Stored items
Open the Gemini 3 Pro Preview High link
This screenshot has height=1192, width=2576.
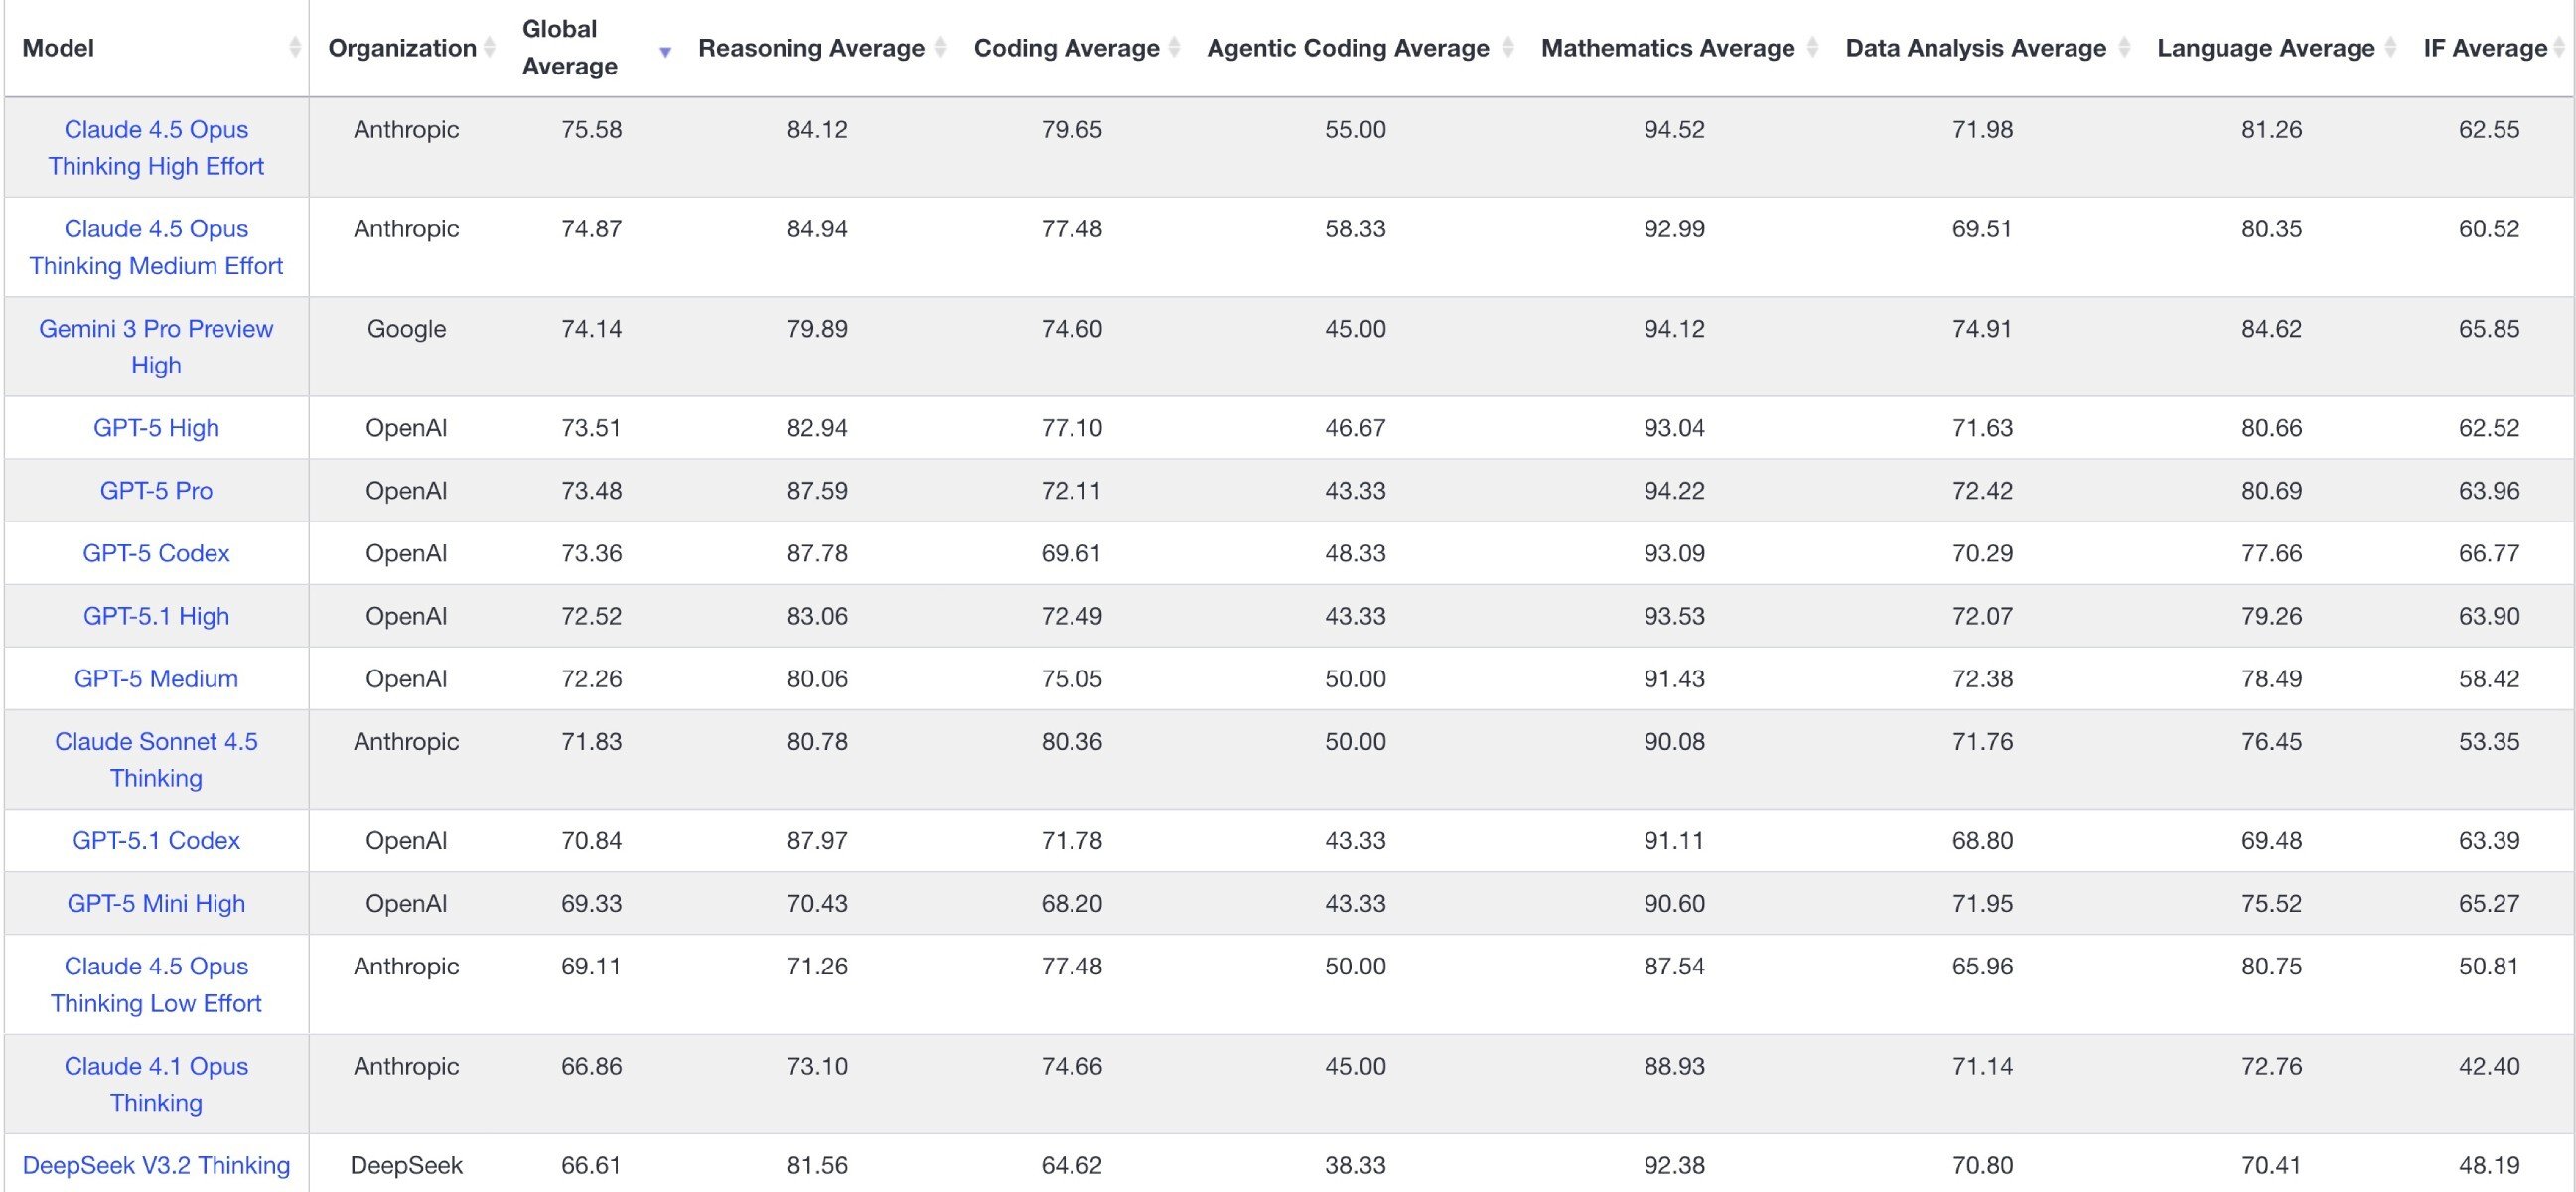(x=156, y=346)
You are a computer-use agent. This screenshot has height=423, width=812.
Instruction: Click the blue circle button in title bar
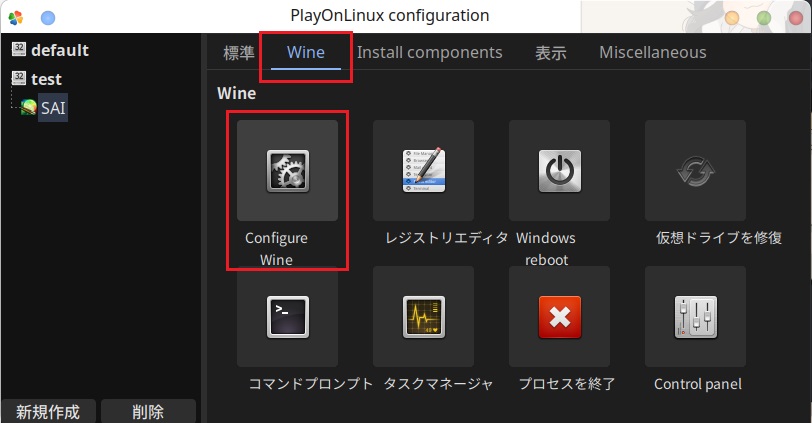[48, 17]
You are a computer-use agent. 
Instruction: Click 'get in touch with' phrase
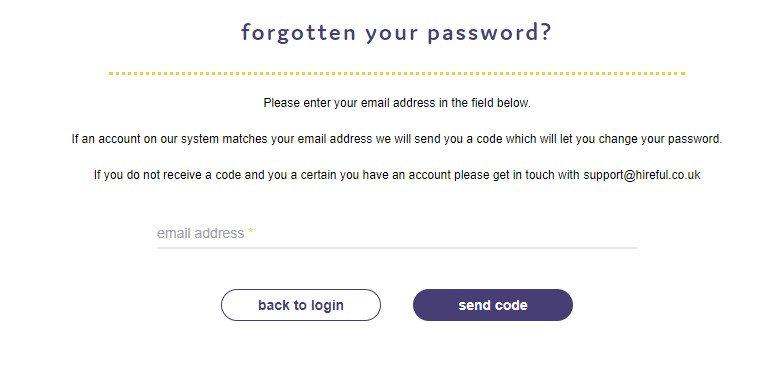pos(536,175)
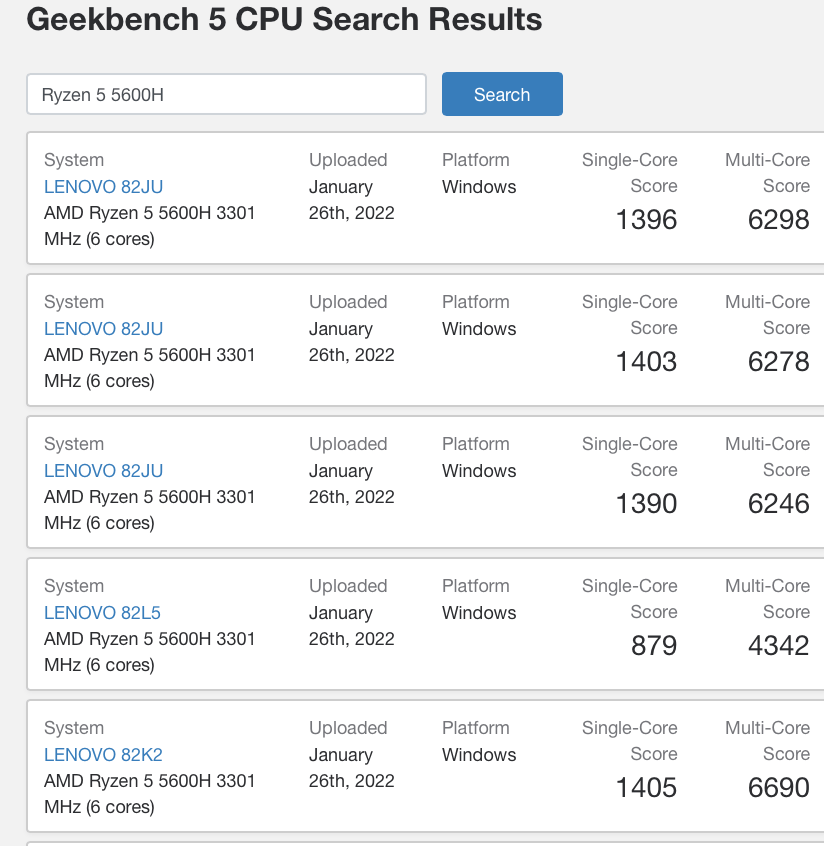
Task: Select the single-core score 1403
Action: pyautogui.click(x=646, y=361)
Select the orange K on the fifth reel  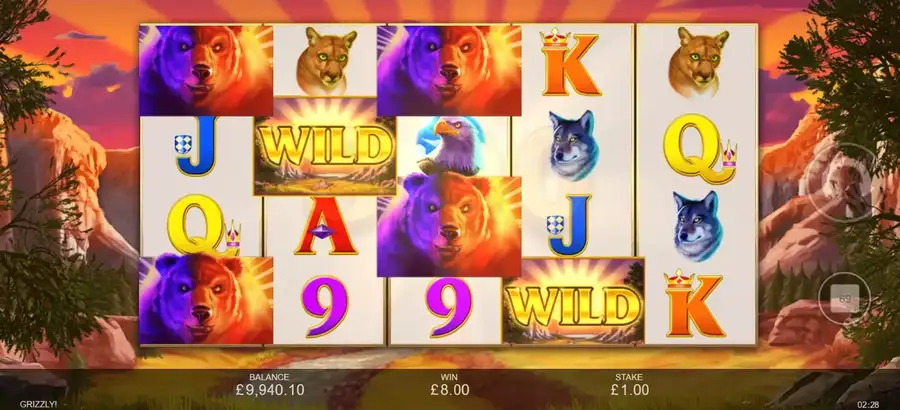coord(695,303)
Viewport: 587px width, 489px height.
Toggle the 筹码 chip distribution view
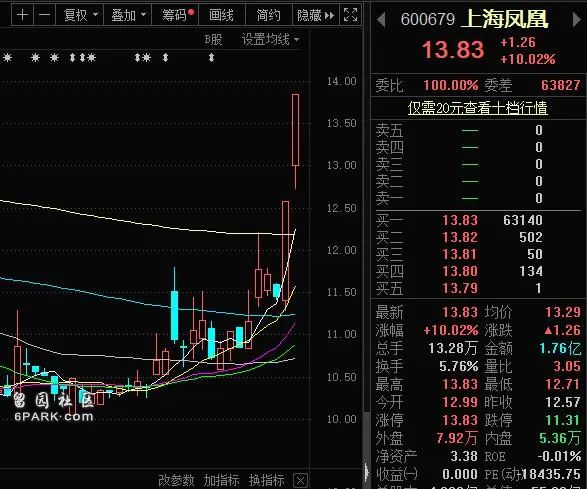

- _ABOUT THIS EXERCISE_: In the records above, some lines may contain the word "agent"; copy every one of them.

- _RESULT_:
You are a computer-use agent. This screenshot has height=423, width=812.
You are a computer-use agent. 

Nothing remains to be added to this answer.